Study unravels mystery of brain-cell connections
August
15, 2005
By Lee Bowman
Brain-cell connections that were the last to form in adulthood are also the first to fail as we age, according to a study at the University of California-Los Angeles.
Neuroscientists used a computer analysis of magnetic resonance images to examine the fatty sheaths that insulate the brain's wiring.
That insulation, called myelin, is a coating of fat with a very high cholesterol content that allows it to wrap tightly around the "cables" that send messages through the brain. Over time, it makes functions of the brain more precise and efficient. These connections and their coatings continue to form in some parts of the brain well into middle age.

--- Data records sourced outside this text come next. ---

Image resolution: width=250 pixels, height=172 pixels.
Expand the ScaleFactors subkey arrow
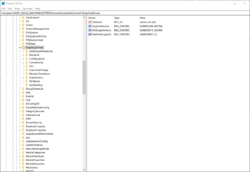tap(23, 77)
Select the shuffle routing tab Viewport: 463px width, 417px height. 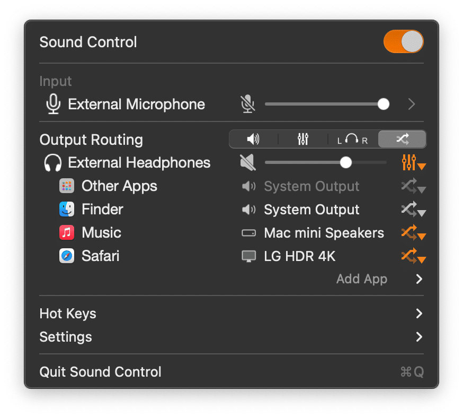(x=402, y=139)
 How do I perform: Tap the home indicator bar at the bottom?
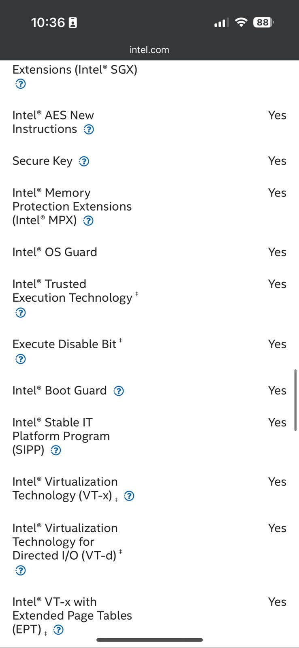click(150, 640)
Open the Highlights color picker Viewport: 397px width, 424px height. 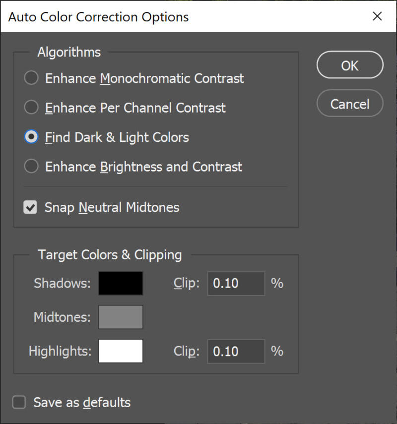(x=121, y=351)
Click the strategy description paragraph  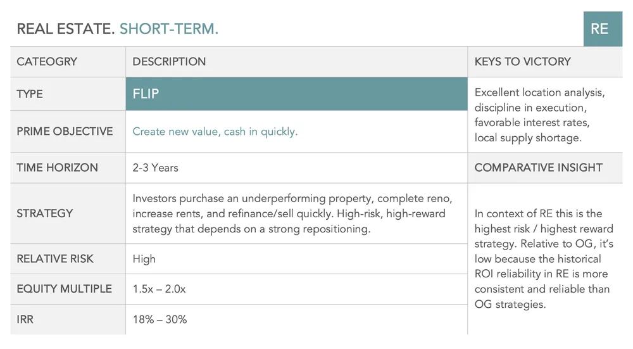click(292, 213)
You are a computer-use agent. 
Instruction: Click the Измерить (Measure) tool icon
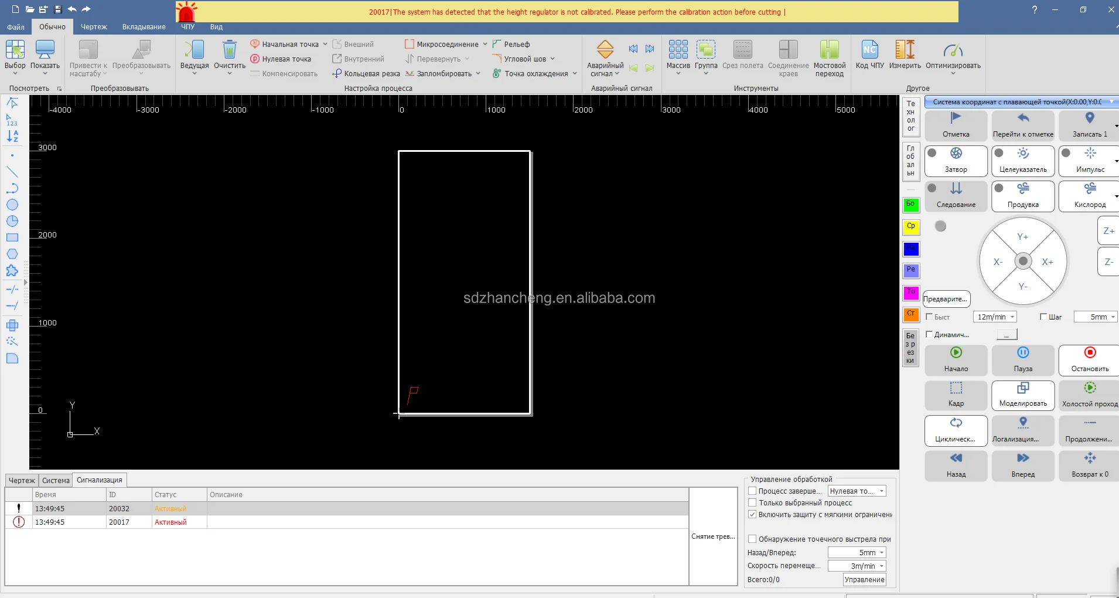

As myelin is produced in ever-greater quantities, however, cholesterol levels in the brain also continue to grow, and eventually promote production of toxic proteins. The toxins disrupt the brain connections and eventually lead to the neuron-destroying plaques and tangles visible in the cortex of Alzheimer's disease patients.

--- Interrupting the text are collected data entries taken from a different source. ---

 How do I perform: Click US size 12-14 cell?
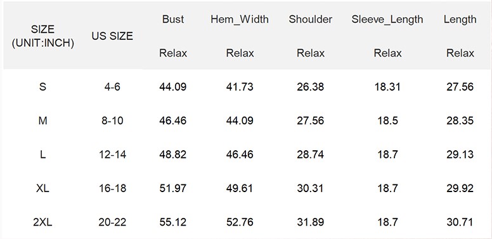click(x=112, y=155)
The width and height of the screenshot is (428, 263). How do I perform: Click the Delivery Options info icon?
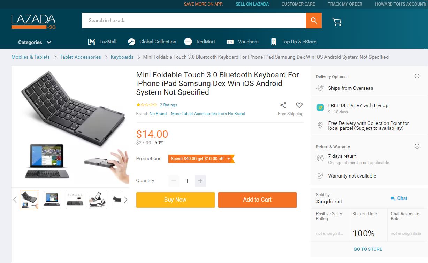[x=417, y=76]
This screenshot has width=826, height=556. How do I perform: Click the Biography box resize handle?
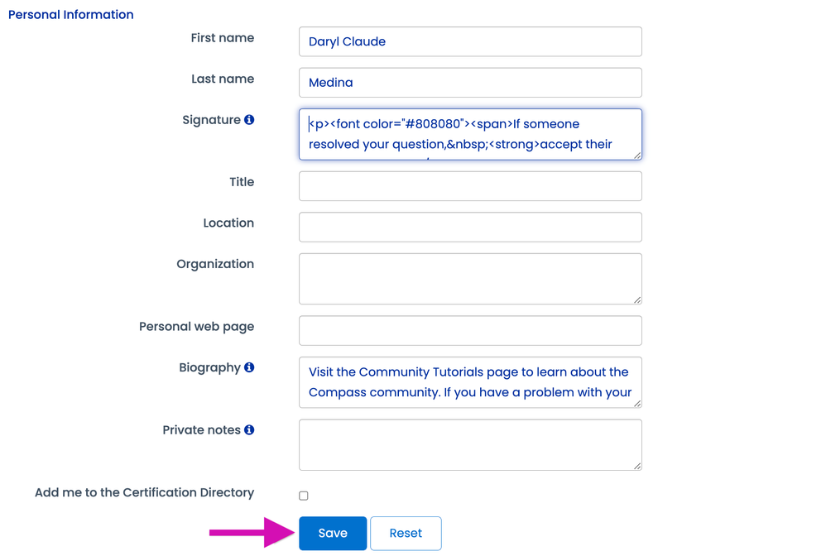(x=637, y=404)
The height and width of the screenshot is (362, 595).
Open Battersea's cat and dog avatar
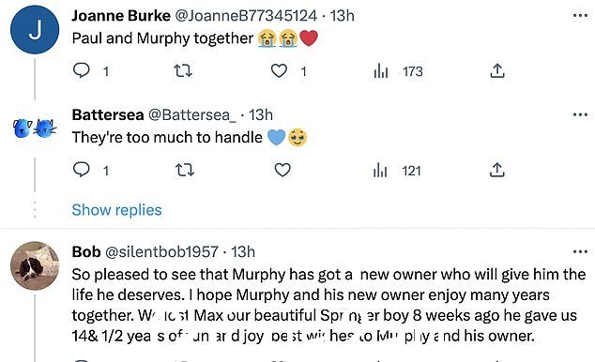point(35,128)
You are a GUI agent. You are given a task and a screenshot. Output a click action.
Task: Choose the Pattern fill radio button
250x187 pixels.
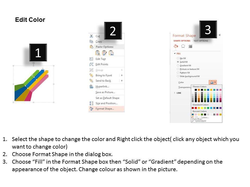(x=178, y=73)
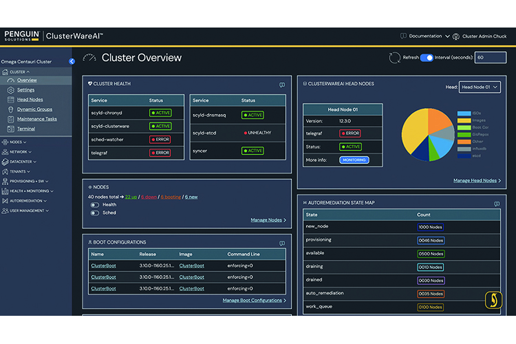Click the circular refresh icon
Viewport: 516px width, 344px height.
click(x=394, y=58)
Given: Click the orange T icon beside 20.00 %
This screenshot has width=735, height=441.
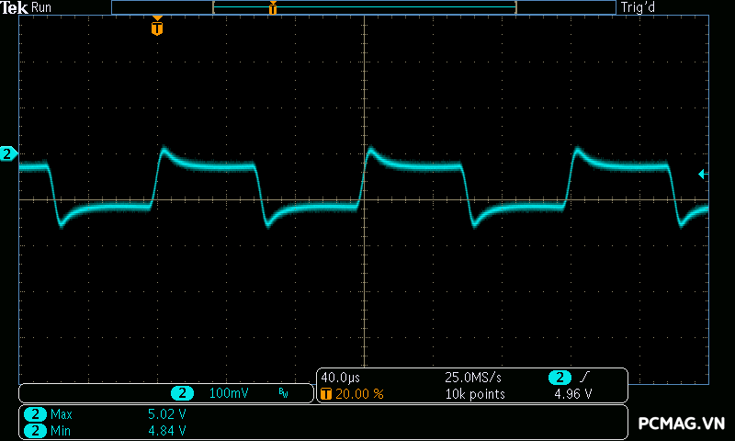Looking at the screenshot, I should (326, 394).
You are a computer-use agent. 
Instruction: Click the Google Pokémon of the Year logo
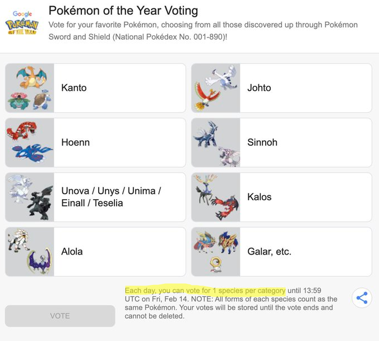coord(22,23)
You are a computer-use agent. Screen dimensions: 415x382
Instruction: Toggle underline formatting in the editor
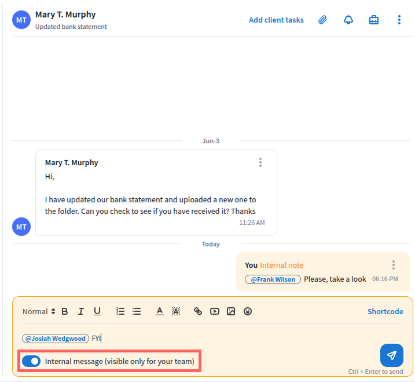point(97,311)
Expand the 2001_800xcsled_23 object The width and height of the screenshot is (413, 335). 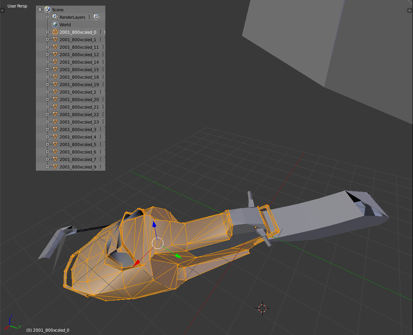[x=48, y=122]
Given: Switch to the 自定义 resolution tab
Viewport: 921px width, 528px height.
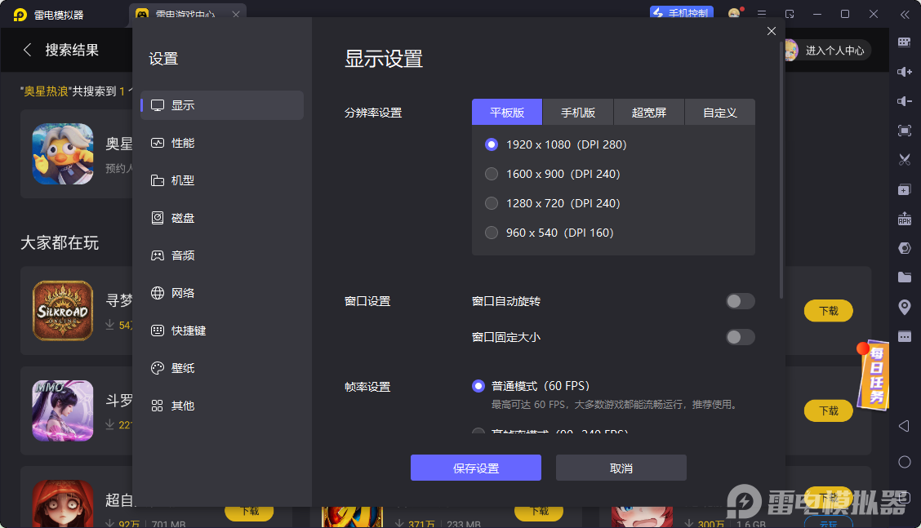Looking at the screenshot, I should [719, 112].
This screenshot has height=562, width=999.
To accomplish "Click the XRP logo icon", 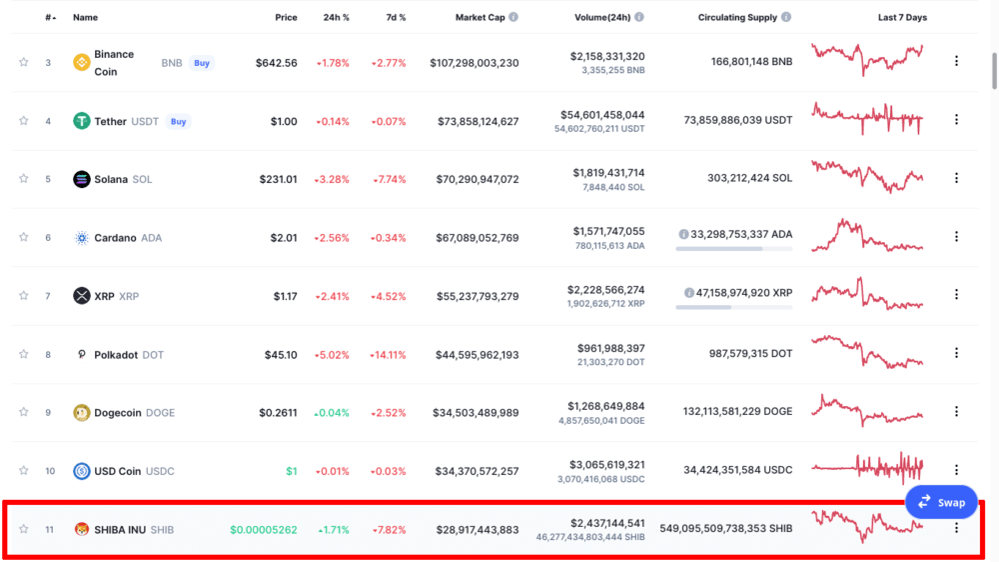I will tap(82, 296).
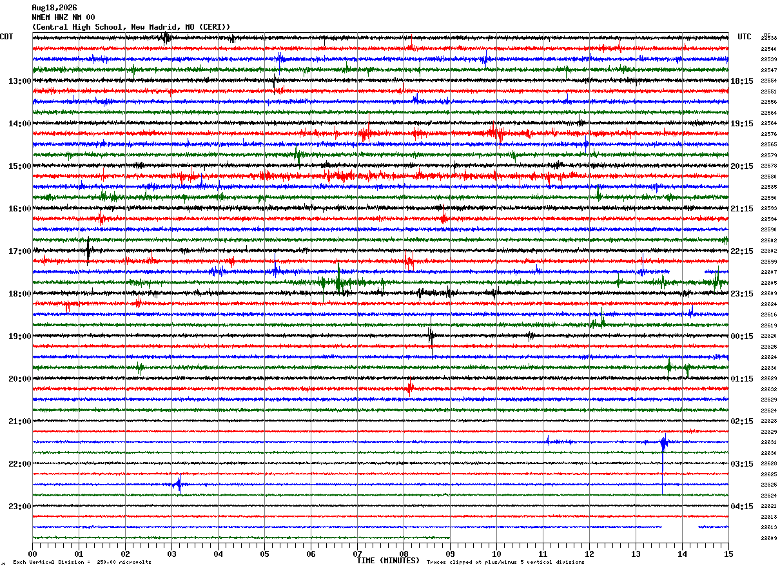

"The brain is not a computer. It is much more like the Internet," said Dr. George Bartzokis, lead investigator of the study, published in the August issue of the journal Neurobiology of Aging. "The speed, quality and bandwidth of the connections determine the ability to process information, and all these depend in large part on the insulation that coats these connecting wires."
They also found that myelin deterioration was greater throughout the brains of patients diagnosed with Alzheimer's than in healthy older adults, supporting Bartzokis' theory that the disease is driven by myelin breakdown.

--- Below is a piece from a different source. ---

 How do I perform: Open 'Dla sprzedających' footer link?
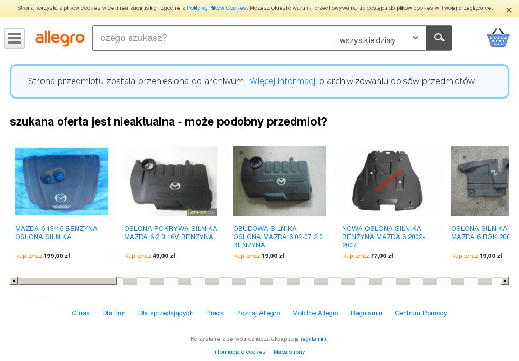coord(166,313)
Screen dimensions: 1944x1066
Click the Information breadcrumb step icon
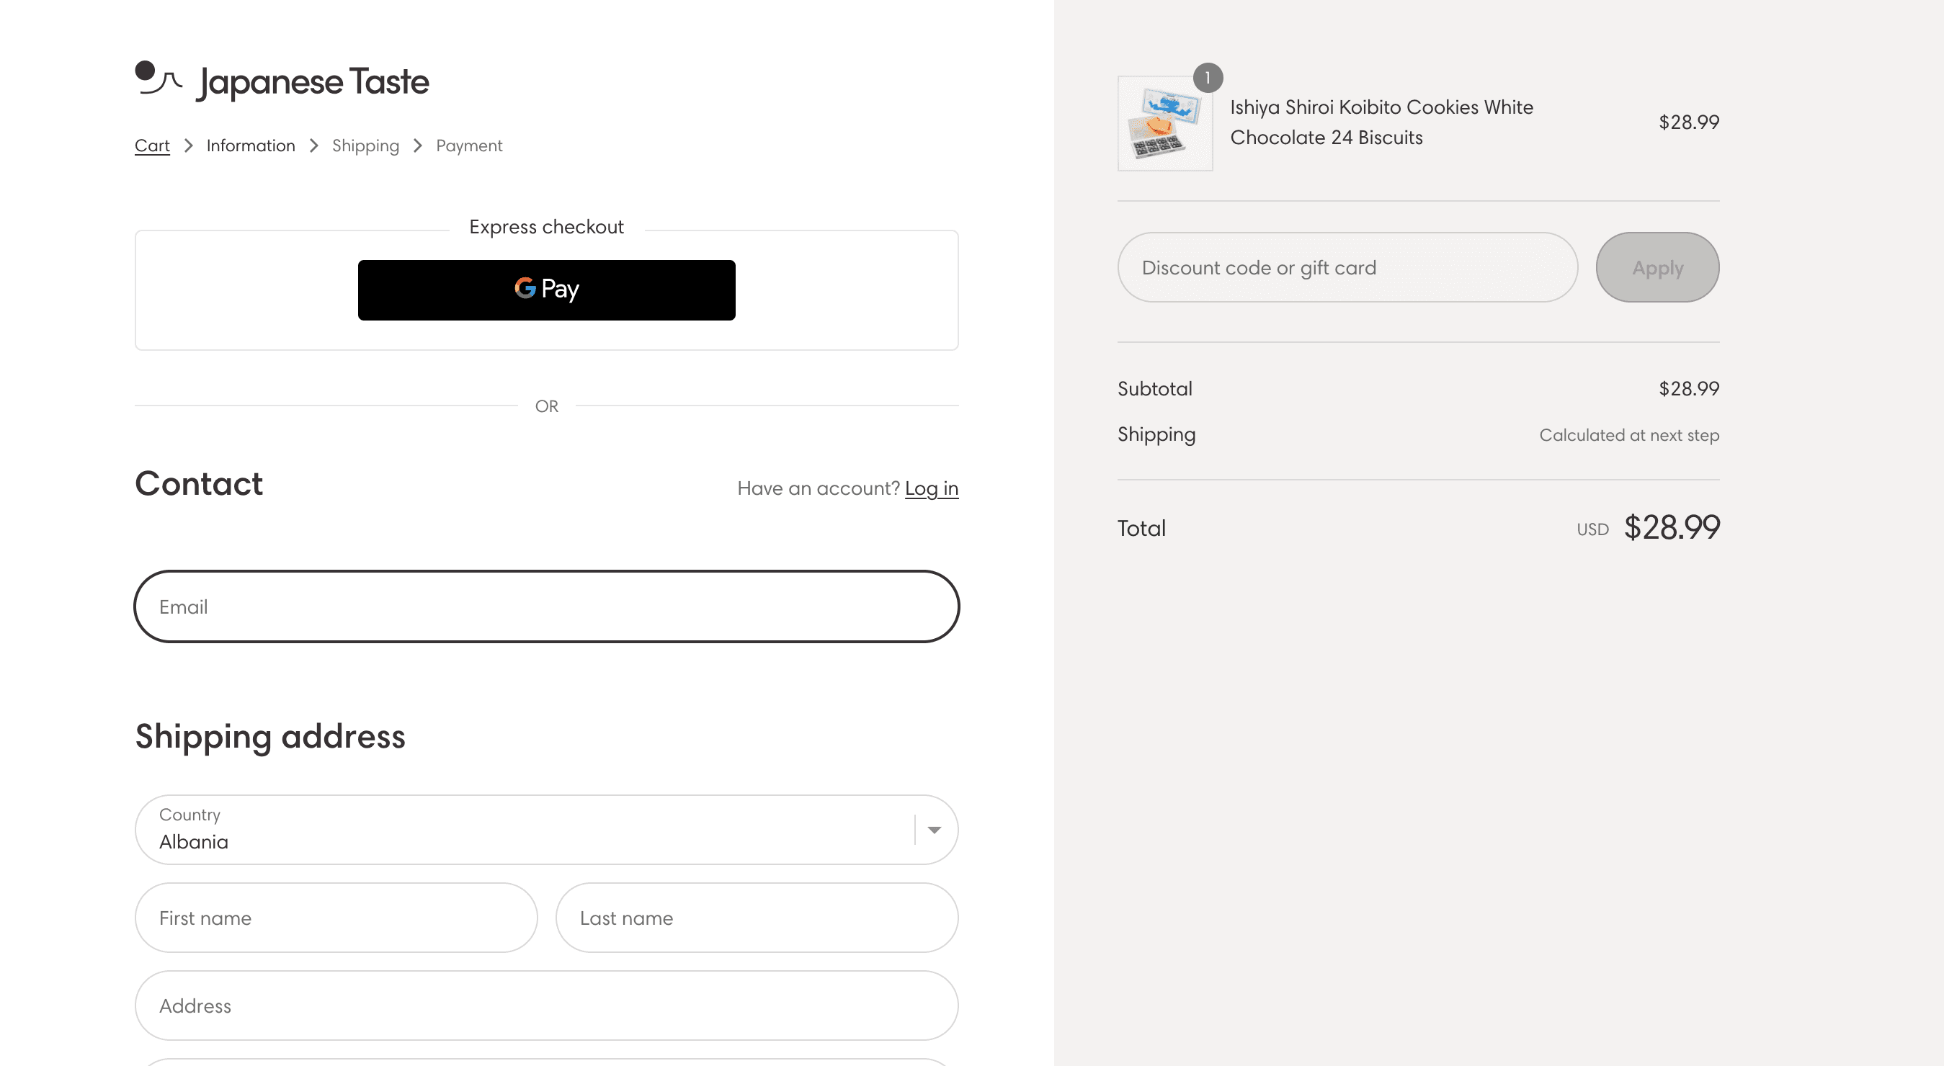pos(251,146)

"Myelin and the cells that produce it are the most vulnerable component of our brain - the human brain's Achilles' heel," said Bartzokis, a professor of neurology and director of the UCLA Memory Disorders and Alzheimer's Disease Clinic.
Since it's apparent that the late-myelinating regions are the first to go in Alzheimer's, this helps explain why the highest levels of reasoning and newer memories are the first to fail, while more basic functions like movement and vision are unaffected until late in the disease.